### AVAILABLE DATA
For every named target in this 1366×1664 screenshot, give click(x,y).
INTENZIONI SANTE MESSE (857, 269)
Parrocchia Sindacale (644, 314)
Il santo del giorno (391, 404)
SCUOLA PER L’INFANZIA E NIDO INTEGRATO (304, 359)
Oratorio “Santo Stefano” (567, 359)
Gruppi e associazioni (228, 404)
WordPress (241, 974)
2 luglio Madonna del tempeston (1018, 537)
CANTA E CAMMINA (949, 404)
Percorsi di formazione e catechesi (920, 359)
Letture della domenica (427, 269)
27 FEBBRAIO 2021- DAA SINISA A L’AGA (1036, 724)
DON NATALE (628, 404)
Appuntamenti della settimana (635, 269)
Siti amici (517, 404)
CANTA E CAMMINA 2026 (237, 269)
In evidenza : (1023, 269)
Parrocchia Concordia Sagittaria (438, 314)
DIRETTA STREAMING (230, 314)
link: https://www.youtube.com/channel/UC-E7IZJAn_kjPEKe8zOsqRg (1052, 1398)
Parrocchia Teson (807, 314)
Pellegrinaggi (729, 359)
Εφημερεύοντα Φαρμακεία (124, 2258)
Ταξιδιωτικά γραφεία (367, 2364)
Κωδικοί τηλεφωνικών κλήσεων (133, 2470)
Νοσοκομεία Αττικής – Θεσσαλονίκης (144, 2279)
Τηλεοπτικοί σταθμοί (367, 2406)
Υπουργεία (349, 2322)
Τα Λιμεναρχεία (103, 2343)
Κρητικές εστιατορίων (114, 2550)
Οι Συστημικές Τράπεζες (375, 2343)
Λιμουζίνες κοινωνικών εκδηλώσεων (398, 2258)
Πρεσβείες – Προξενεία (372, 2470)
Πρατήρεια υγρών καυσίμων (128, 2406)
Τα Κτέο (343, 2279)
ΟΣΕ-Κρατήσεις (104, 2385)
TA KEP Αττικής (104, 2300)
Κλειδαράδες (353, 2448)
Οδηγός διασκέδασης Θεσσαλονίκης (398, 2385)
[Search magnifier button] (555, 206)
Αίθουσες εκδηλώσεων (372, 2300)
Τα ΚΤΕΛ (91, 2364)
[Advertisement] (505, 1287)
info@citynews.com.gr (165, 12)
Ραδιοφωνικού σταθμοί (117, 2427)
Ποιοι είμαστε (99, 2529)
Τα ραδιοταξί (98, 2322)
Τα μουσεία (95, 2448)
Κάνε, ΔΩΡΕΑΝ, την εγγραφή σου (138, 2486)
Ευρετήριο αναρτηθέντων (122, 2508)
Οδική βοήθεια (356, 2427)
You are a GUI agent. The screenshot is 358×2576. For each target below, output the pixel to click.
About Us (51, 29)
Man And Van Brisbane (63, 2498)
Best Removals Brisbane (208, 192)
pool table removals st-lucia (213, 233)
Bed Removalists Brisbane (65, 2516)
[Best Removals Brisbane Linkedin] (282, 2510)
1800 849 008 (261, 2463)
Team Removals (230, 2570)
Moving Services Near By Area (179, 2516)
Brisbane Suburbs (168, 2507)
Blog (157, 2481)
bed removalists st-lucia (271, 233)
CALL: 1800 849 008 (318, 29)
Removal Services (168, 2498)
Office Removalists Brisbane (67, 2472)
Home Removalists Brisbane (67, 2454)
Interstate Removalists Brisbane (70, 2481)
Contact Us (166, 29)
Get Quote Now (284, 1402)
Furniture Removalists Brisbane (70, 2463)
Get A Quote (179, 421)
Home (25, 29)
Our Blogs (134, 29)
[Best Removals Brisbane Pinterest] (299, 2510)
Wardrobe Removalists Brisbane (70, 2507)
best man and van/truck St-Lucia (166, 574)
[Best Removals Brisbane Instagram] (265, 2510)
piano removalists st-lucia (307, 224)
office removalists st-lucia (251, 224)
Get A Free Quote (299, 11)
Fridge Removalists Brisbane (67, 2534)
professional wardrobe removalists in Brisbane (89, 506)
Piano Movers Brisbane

### EXERCISE
The lines above that hold "Services" are the result; show every one of them.

### ANSWER BOX
Moving Services Near By Area (179, 2516)
Removal Services (168, 2498)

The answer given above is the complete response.